• **ASSIGNMENT**:
Every line in the records below between the one holding "Instruction: Click Ask" and the one holding "Given: Click the ყველა დემო back link", inclusive, is to be set down exactly; all other lines are to be left out.

Content starts

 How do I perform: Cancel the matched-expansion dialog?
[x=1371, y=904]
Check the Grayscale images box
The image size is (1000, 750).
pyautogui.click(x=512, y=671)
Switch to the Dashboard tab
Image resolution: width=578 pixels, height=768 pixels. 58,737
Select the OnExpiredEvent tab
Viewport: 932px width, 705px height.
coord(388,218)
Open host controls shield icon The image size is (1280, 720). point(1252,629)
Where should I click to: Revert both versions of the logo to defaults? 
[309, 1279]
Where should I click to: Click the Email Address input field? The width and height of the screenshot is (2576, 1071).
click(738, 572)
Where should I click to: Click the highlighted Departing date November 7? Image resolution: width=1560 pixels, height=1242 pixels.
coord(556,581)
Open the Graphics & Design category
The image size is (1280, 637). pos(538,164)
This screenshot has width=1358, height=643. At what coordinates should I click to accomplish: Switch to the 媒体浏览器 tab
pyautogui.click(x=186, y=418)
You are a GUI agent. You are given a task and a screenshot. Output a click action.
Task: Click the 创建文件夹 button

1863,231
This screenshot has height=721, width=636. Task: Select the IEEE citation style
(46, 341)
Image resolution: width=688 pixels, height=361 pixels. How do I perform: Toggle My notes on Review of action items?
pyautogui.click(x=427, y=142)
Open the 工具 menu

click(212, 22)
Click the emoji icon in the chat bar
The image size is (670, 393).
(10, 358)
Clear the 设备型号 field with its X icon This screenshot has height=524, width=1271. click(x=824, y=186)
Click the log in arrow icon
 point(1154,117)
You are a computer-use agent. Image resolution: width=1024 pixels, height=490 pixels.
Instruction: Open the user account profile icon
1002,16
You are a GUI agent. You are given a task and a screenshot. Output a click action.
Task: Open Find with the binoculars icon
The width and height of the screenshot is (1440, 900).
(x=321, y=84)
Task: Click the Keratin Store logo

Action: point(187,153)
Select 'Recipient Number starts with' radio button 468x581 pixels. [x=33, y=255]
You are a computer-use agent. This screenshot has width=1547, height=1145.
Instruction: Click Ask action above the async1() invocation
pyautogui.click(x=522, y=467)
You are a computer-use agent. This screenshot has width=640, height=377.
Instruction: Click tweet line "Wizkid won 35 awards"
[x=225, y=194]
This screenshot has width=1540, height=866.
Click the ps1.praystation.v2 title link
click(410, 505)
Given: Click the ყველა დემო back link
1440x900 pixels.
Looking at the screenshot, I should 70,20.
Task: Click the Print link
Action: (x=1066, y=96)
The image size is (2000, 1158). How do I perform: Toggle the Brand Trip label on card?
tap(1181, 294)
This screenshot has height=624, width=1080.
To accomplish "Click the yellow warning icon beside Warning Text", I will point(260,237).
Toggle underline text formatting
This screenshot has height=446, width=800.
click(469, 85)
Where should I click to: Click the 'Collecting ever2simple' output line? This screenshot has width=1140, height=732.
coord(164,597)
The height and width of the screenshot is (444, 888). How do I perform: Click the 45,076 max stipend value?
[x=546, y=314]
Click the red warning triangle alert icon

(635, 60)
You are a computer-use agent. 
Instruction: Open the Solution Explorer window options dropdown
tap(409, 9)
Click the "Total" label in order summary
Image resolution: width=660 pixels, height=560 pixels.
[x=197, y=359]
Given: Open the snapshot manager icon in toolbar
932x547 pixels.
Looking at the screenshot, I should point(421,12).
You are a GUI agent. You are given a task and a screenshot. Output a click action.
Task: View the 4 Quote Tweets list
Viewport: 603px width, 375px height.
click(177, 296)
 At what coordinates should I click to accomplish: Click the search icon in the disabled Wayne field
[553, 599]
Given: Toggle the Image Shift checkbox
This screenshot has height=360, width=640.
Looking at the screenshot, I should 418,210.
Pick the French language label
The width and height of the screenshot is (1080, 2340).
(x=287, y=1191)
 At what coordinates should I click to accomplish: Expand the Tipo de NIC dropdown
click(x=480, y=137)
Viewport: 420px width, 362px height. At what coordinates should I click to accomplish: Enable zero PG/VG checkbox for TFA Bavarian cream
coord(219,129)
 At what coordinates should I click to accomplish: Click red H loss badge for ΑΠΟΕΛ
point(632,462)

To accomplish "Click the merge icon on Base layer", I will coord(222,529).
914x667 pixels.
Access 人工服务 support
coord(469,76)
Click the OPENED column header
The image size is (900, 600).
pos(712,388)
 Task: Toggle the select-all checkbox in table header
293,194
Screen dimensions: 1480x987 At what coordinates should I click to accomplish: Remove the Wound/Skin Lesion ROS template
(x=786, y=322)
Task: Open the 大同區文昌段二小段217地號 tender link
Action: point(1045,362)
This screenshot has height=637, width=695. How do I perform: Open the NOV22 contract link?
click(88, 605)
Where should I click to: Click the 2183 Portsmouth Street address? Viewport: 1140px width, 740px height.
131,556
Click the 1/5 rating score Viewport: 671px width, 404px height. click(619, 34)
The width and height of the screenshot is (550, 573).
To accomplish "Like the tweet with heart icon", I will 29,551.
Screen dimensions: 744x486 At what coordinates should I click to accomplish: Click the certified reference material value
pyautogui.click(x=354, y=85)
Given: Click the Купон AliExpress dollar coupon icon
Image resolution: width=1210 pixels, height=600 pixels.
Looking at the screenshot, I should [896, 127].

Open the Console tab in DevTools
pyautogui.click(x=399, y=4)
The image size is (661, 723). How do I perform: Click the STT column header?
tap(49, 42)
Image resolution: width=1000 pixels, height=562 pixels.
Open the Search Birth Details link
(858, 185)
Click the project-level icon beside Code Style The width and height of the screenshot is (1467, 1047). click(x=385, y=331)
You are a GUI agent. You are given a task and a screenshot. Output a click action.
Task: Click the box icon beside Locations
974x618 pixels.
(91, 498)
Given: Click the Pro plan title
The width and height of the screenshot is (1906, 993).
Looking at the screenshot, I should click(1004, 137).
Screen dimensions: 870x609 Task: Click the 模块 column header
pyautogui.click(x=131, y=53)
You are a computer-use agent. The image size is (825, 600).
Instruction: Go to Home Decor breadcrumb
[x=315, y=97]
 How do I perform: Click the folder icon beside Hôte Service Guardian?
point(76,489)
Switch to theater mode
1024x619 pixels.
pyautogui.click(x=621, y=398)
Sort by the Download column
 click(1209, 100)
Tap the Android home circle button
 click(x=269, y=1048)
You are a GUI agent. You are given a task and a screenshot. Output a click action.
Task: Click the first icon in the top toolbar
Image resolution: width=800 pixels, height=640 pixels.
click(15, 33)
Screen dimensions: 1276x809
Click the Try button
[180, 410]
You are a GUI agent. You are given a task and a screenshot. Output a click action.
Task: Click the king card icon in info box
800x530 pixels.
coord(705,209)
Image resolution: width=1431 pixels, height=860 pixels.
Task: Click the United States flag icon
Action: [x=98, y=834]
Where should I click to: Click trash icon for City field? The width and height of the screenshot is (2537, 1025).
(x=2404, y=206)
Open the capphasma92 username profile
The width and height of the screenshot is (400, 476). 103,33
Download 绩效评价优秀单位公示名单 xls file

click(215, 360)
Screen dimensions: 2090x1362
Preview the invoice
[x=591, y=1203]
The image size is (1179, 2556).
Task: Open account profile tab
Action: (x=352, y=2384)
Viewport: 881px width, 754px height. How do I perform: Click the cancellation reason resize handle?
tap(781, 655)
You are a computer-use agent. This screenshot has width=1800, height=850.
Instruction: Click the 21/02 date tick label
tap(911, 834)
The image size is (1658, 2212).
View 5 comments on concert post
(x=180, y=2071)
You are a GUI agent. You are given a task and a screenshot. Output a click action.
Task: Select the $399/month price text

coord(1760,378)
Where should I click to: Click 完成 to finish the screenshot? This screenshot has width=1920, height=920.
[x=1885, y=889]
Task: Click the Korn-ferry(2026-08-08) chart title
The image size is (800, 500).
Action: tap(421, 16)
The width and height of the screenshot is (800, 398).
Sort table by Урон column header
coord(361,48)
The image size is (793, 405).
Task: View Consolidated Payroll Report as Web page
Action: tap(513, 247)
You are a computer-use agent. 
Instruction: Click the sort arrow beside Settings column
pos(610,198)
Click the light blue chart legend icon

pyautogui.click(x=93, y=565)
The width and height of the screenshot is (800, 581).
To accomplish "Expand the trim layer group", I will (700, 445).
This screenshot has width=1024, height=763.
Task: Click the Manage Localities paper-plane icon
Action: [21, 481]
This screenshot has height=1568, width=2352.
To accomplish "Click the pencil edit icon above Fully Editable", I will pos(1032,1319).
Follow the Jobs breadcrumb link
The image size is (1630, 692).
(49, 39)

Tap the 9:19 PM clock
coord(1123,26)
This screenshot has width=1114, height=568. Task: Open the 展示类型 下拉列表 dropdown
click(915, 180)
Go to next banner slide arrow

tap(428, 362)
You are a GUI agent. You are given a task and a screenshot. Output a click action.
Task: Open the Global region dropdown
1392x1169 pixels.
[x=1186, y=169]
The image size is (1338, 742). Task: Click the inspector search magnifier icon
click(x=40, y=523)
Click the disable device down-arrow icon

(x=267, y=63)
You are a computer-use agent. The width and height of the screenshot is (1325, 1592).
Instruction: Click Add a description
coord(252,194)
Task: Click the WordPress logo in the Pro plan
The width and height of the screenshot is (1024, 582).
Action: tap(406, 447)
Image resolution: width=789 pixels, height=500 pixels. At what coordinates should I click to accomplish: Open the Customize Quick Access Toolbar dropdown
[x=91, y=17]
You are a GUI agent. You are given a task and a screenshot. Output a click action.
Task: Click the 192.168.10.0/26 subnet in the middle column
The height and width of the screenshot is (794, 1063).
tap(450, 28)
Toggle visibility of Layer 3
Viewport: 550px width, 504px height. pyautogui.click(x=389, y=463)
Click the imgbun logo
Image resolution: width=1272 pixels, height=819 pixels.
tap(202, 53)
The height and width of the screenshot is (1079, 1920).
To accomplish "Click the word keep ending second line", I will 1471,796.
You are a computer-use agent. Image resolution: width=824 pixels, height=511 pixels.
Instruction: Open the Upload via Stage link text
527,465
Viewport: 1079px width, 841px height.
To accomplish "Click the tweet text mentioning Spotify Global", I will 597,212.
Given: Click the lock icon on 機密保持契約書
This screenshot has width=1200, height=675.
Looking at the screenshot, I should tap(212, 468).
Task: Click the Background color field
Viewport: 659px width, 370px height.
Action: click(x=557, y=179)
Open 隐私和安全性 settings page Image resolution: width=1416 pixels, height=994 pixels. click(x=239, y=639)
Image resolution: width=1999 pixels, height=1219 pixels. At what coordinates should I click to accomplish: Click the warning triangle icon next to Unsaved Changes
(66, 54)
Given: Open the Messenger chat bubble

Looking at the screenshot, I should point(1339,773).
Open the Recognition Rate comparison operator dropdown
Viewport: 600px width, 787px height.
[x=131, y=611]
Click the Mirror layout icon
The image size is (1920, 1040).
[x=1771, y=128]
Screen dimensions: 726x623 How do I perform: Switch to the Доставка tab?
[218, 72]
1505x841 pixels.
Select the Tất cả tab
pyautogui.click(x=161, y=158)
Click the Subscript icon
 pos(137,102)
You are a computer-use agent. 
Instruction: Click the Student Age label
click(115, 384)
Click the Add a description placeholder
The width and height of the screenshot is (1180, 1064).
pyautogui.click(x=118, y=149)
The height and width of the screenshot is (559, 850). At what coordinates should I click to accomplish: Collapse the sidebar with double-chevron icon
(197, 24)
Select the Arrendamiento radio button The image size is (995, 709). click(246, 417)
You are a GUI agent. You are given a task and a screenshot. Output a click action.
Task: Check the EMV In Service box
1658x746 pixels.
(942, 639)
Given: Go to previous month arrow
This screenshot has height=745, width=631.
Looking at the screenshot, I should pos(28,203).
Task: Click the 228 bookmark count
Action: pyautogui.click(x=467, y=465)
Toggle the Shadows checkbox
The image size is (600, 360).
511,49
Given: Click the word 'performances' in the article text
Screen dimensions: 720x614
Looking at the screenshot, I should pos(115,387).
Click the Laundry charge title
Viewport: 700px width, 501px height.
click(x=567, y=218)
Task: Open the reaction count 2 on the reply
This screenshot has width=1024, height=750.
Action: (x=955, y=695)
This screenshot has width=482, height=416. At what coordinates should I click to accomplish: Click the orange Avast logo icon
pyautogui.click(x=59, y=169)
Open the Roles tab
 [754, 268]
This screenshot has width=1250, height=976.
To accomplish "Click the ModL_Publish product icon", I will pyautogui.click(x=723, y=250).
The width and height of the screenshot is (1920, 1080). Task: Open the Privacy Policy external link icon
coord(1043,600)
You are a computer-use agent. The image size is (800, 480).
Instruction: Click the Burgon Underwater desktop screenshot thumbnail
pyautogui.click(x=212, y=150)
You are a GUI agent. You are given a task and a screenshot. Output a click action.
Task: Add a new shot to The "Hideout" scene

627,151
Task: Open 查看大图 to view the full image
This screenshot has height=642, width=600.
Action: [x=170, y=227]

Content ends

• **ANSWER**:
Instruction: Click Ask action above the async1() invocation
pyautogui.click(x=522, y=467)
You are a computer-use agent. This screenshot has width=640, height=377.
Instruction: Click tweet line "Wizkid won 35 awards"
[x=225, y=194]
This screenshot has width=1540, height=866.
Click the ps1.praystation.v2 title link
click(410, 505)
Given: Click the ყველა დემო back link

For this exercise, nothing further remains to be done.